Contamination from non-metabolites, such as polymers, can result from sample collection, solvents, or instrument noise, and can result in signal suppression of potentially significant metabolites. It is recommended that the technician(s) and those who collect the samples prior to sample preparation consistently use the same brand, type and size of sample collection vials, pipette tips and any other tubes used during the collection and preparation of the samples. This allows the data analyst to have full confidence that the observed changes are real and not due to background differences from other sources. Treatment effectiveness, variations between disease and control groups, or any other metabolic analyses can then be investigated with increased confidence.

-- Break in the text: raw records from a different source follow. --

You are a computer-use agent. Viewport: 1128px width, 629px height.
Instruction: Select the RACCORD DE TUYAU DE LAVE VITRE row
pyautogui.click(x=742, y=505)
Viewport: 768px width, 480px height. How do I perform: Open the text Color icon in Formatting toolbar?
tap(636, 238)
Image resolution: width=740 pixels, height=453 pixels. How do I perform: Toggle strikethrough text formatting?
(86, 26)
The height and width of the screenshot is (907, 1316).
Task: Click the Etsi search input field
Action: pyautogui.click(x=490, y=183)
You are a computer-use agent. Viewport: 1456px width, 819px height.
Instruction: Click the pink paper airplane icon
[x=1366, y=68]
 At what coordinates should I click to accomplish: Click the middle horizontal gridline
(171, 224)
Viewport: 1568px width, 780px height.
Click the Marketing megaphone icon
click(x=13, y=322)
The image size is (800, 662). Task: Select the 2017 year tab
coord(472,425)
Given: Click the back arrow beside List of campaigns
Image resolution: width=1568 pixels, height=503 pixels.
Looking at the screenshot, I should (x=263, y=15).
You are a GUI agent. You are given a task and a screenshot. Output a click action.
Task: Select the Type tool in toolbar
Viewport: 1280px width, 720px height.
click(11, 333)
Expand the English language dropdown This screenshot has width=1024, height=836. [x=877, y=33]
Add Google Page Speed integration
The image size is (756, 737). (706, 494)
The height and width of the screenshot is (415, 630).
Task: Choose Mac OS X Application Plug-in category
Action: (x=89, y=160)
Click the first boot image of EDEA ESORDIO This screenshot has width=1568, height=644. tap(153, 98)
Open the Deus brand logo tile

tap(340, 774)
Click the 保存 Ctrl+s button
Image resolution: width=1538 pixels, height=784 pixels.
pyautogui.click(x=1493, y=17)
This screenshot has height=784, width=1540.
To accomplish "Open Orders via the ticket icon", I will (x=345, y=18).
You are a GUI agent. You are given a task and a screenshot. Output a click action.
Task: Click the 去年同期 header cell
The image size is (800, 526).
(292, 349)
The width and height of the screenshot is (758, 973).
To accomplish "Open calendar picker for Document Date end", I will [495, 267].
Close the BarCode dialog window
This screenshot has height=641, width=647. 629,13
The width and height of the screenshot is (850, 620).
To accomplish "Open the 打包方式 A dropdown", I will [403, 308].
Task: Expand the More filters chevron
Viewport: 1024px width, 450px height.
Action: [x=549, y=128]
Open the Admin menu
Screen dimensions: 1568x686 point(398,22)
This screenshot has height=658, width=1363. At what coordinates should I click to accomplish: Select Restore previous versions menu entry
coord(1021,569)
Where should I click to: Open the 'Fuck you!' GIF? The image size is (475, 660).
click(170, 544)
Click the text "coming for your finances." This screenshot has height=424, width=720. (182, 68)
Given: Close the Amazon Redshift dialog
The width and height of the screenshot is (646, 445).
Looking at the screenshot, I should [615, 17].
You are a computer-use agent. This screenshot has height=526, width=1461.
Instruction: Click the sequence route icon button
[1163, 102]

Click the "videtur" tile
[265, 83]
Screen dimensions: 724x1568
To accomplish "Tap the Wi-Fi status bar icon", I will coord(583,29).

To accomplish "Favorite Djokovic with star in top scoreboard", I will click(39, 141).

The method discussed here focuses on combined sample preparation methods13-15 which can be applied to plasma, BALF, or cerebrospinal fluid (CSF) samples for non-targeted metabolomic profiling for liquid chromatography-mass spectrometry (LCMS) based analysis. Both liquid chromatography (LC) and ultra-performance liquid chromatography (UPLC) separation techniques can be coupled to MS subsequent to this procedure. Many researchers performing metabolomic studies use either a protein precipitation technique and/or a liquid-liquid extraction technique16,17. In our studies, this resulted in fewer metabolites being detected. The method described here12 enables the detection and identification of a greater number of metabolites, covering a wider range of the metabolome. This increase is due to the higher purity of the samples and reduced matrix effects caused by prior separation of the metabolite classes.
An initial protein precipitation step is performed using cold methanol (MeOH) to remove protein from the sample. Liquid-liquid extraction (LLE) using methyl tert-butyl ether (MTBE) and water is used to separate the hydrophilic and hydrophobic compounds. Then solid-phase extraction (SPE) is performed on the hydrophobic layer to separate the hydrophobic compounds into three classes – fatty acids, neutral lipids, and phospholipids. The hydrophobic fractions are reconstituted in 100% methanol, while the hydrophilic fraction is reconstituted in 5% acetonitrile in water. The solid-phase extraction (SPE) step provides an added level of confidence in the results by reducing the number of coeluting compounds which would otherwise be present had a separation step not been performed.
1. Initial Considerations, Preparation of Instruments and Standards
2. Internal Standards
3. Protein Precipitation
4. Liquid-liquid Extraction
5. Solid-phase Extraction
6. Sample Storage Conditions
7. Liquid Chromatography Conditions
The entire sample preparation technique was performed as described above and the most important and/or relevant aspects are presented below. Hydrophilic and hydrophobic internal standards were spiked into pooled plasma samples to perform direct comparisons of the internal standards and endogenous metabolite abundances using various extraction methods. Liquid chromatography-mass spectrometry (LC-MS) data was analyzed using qualitative and quantitative software and resulted in excellent recovery and separation of both the endogenous compounds and internal standards. Figure 1 demonstrates the effectiveness of the MTBE-SPE method in extracting both lipid standards (A) and endogenous compounds (B).
Overall, better extraction and coverage of the metabolites were obtained compared to other methods such as methanol extraction, or ‘MTBE only’ extraction when the number of features was compared using qualitative and quantitative software following LC-MS analysis. For example, using only methanol extraction, the variation for creatinine-D3 was 15.2%. However, with MTBE LLE, this was reduced to 1.04% CV. Using MTBE, the reproducibility of lipids and aqueous compounds were <8% and <5% respectively, compared to a simpler methanol extraction which resulted in larger variation of 29% and 15% respectively for lipids and aqueous compounds. The internal standards used to monitor lipid recoveries – testosterone-D2, C17 ceramide, 15:0 PC, and 17:0 PE increased by 26%, 200%, 100%, 400% respectively compared to using methanol alone. Similar increases were detected for fatty acid internal standards and phosphotidylcholine and phosphotidylethanolamine endogenous metabolites. Other endogenous metabolites such as sphingosines, ceramides, diacylglycerols, triacylglycerols, cholesterol, and sphingomyelin were either not detected using methanol or were detected at negligible levels. However these endogenous lipids were easily detected using MTBE extraction.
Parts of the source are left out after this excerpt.